Saturday, March 22, 2008

Trying to Change Triage

Nurse Dan at Simovative Solutions had a pretty good rant the other day about management trying to decrease ER wait times in triage by bringing patients straight to a room. For those of you not in the medical field, triage is a queuing model where everyone is evaluated (basically first come first serve) for severity of illness by a nurse and usually at the front desk then put into a priority queue based on the severity of their illness. The problem was that management saw a problem, read an article in a magazine (about a smaller rural hospital that tried the solution of straight-to-room triage) then implemented it. Dan wasn’t impressed.

No study, no staff involvement, no goals, just a memo.
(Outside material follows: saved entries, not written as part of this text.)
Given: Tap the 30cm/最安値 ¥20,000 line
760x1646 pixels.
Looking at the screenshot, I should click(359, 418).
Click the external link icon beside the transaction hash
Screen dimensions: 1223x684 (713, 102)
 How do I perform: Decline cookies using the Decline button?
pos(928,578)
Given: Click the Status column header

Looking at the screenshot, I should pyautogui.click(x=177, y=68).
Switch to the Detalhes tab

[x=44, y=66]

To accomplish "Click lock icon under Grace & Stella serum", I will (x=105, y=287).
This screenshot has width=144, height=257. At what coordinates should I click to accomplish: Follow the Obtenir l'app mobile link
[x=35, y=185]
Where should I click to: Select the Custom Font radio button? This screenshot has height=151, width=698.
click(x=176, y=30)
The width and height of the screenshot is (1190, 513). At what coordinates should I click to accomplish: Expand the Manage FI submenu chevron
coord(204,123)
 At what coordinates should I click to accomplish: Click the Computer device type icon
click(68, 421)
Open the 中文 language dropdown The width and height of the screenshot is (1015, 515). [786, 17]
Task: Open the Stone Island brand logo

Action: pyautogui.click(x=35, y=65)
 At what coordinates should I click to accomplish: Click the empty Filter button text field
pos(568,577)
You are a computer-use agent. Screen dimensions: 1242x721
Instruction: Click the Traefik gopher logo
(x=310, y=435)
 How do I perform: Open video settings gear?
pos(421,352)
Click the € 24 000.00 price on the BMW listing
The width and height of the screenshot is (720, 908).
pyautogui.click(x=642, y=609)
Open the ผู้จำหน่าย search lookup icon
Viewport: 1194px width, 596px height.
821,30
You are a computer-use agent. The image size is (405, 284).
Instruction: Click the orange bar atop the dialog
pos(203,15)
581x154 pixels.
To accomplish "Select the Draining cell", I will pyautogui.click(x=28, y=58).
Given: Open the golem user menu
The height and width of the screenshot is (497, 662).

This is a typically example of a shot-gun approach to solving a health care wait time problem that rarely works (and if it does you have no idea if it was the change that helped or if it was some other factor). But it’s a great way to introduce the idea of the 4P’s. The 4P’s are from a book called The Toyota Way by Jeff Liker and stand for Philosophy, People, Process and Problem Solving. They are a principle of The Toyota Production system. If Dan’s rant is accurate management missed philosophy and people then took a blind stab at process and problem solving.

It’s management’s job to take a global look at a situation. People in the field are bankrupt of time (especially in a busy ER) and rarely have time for analysis. Dan’s management did the right thing by identifying a problem but it wasn’t framed in quantifiable terms. Rather than: “we want to decrease ER wait times in triage” I think the real goal should have been “we want to decrease the number of people that wait greater than 15 minutes for triage to under XXX / 10,000”. If they choose a six sigma value (a laudable goal) it would equate to 3.4 people per 1,000,000. A more reasonable goal is 3.5 sigma which is 22,700 people per 1,000,000 or 97.7%. In addition, if you use the 5S’s to improve a process, you get a better analysis, plan and employee ownership of the problem.

After setting a goal they could have done an analysis with the people that work triage to identify what they think is causing the problem, come up with a potential solution, implement it, and monitor the “error rate” then change again. This process is called a quality circle.


In my next post I’ll show an example with hard-core numbers about how to develop a process flow map. In a process flow map you diagram patient flow and measure the average time in each step and the amount of variation. As I’ll show in the example it’s usually the amount of variation that is causing the problems with client satisfaction not a subtle change in the average.

1 comment:

NurseDan said...

Great post, can't complain when i am in the first sentence. I agree with you that we needed to do a process flow map to determine where the issue was. I would have to say it lies in the fact that 95% of the cases don't need to be at the ED, and the fact that we order many many un-needed tests! Its the practice of defensive medicine that really bogs things down.

CT's for chronic migraines
CT's for normal labs and non-specific abd pain
CT's for drunk people who slur their words.

Those are the things that need to be cut back on, then wait times can be decreased.